MOSCOW (MRC) -- KBR, Inc. announced that it has been awarded a contract by Saudi Aramco for KBR's market-leading Supercritical Solvent Deasphalting (SDA) technology ROSE, as per Hydrocarbonprocessing.

Under the terms of the contract, KBR will provide a 3-product ROSE technology license, basic engineering design, and proprietary equipment for Saudi Aramco's residue upgrading and clean fuels project at the Riyadh Refinery in Saudi Arabia. Our proven 3-product ROSE scheme will be designed to meet Saudi Aramco's specific objectives for their project.

KBR's highly efficient ROSE technology requires up to 60% less energy than other technologies and is designed for ease of operation, safety and high reliability. Leading KBR's line of environmentally friendly technologies, ROSE is setting the industry standard for assisting refiners in complying with the new International Marine Organization (IMO) fuel regulations that take effect in 2020 (IMO2020).

"We are honored that Saudi Aramco has selected the ROSE process for their clean fuels project at the Riyadh Refinery," said John Derbyshire, KBR President, Technology. "This award underscores our market leadership in residue upgrading solutions to help our clients address IMO2020 compliance challenges and improve the profitability of their refining assets."

As the market leader in SDA technology, KBR has licensed over 90% of the world's installed SDA capacity and continues to see a strong demand for the ROSE technology globally.

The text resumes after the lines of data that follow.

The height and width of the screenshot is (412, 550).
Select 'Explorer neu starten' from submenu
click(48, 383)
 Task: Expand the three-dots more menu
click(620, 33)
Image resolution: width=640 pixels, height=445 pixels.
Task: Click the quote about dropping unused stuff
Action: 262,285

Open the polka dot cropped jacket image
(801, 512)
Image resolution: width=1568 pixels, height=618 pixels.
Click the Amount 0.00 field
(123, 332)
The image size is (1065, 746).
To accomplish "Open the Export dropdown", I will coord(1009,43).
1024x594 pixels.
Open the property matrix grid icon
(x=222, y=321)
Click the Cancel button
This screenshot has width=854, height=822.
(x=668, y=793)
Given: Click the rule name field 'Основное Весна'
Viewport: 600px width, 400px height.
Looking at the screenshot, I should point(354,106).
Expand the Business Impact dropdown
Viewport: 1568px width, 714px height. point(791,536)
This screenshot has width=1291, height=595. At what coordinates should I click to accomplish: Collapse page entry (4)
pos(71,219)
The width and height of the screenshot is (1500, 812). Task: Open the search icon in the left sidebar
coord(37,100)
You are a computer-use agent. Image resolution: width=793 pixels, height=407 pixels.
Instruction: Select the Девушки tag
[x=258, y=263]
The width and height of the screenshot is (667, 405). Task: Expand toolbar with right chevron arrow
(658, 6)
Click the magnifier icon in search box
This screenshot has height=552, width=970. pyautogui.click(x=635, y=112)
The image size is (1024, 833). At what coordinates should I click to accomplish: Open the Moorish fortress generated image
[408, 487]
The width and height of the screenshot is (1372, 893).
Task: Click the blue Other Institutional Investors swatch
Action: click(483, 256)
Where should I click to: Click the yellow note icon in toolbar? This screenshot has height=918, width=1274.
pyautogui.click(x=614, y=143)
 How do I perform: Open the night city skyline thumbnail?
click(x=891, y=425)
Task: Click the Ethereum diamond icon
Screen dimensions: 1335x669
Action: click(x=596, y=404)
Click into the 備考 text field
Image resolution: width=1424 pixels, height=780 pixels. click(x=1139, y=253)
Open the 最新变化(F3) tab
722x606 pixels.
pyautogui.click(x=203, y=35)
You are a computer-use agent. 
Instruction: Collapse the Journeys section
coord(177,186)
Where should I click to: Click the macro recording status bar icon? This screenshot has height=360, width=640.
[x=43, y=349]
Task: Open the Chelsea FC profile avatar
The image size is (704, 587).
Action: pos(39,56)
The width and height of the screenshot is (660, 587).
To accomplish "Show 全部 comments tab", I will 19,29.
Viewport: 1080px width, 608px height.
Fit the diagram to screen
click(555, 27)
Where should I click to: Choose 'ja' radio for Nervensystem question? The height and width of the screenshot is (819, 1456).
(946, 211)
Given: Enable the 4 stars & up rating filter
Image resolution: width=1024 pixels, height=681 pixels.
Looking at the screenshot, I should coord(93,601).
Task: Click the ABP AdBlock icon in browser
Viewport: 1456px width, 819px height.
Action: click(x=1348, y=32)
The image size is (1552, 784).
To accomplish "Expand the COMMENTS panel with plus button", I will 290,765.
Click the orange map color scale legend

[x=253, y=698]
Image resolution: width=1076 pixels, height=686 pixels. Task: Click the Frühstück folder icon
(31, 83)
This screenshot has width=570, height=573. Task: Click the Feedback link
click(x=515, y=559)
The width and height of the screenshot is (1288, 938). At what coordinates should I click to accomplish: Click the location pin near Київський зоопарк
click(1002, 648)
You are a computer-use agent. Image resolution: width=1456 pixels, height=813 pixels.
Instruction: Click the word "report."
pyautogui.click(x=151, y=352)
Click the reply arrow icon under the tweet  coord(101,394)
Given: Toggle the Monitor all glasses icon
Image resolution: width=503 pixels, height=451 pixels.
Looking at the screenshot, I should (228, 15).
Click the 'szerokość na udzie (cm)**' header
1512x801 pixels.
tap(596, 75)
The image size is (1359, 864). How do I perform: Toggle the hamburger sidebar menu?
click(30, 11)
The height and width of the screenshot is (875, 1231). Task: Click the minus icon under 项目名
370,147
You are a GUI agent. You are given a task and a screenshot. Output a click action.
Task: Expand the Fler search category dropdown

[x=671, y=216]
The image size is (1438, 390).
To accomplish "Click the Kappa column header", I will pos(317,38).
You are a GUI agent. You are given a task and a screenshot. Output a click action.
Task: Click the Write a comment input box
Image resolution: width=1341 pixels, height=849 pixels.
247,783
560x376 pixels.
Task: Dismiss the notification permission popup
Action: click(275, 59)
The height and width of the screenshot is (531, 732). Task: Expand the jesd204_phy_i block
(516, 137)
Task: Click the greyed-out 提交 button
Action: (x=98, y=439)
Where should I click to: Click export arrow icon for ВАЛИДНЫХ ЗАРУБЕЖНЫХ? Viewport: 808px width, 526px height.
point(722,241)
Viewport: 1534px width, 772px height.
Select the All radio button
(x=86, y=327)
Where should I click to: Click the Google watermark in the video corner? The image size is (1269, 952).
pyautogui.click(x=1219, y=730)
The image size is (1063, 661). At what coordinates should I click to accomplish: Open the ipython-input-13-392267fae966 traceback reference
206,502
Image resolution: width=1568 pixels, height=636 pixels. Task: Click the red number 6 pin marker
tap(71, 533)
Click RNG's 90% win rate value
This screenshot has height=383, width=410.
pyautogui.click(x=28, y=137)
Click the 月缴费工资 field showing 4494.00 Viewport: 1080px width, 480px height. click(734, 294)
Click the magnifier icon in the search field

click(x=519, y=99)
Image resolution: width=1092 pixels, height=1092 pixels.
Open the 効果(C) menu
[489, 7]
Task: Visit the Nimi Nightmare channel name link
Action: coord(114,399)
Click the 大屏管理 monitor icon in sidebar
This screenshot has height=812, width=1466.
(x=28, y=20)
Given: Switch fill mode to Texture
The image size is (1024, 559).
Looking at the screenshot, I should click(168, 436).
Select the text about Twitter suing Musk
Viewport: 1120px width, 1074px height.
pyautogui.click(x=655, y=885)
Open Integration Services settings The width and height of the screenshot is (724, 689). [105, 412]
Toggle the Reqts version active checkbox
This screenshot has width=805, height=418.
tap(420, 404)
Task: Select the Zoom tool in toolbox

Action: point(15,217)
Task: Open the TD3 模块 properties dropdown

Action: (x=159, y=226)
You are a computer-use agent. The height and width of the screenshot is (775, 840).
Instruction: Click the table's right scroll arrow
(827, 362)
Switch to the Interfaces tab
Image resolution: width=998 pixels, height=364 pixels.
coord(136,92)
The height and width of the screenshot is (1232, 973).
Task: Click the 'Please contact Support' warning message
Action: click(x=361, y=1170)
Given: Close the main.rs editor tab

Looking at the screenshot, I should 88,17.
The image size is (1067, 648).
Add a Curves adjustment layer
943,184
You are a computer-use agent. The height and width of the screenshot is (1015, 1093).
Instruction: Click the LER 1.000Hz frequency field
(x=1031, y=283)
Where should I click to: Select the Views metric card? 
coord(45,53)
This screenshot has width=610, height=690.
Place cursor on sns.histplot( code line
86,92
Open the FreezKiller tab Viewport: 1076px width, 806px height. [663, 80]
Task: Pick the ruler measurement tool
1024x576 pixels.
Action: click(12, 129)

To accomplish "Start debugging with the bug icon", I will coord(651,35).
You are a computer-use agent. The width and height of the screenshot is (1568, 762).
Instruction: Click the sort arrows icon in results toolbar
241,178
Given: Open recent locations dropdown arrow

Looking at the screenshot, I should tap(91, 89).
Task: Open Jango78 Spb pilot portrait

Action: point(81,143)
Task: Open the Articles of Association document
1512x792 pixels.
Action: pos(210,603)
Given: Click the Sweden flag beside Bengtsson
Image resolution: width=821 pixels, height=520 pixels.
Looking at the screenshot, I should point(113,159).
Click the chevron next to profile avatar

As MRC reported before, in October 2018, Saudi Aramco signed an agreement to invest in a refinery-petrochemical project in eastern China, part of its strategy to expand in downstream operations globally. The memorandum of understanding between the company and Zhejiang province included plans to invest in a new refinery and co-operate in crude oil supply, storage and trading. Zhejiang Petrochemical, 51 percent owned by textile giant Zhejiang Rongsheng Holding Group, is building a 400,000-barrels-per-day refinery and associated petrochemical facilities that was expected to start operations by the end of 2018.

Saudi Aramco, officially the Saudi Arabian Oil Company, is a Saudi Arabian national oil and natural gas company based in Dhahran, Saudi Arabia. Saudi Aramco"s value has been estimated at up to USD10 trillion in the Financial Times, making it the world"s most valuable company. Saudi Aramco has both the largest proven crude oil reserves, at more than 260 billion barrels, and largest daily oil production.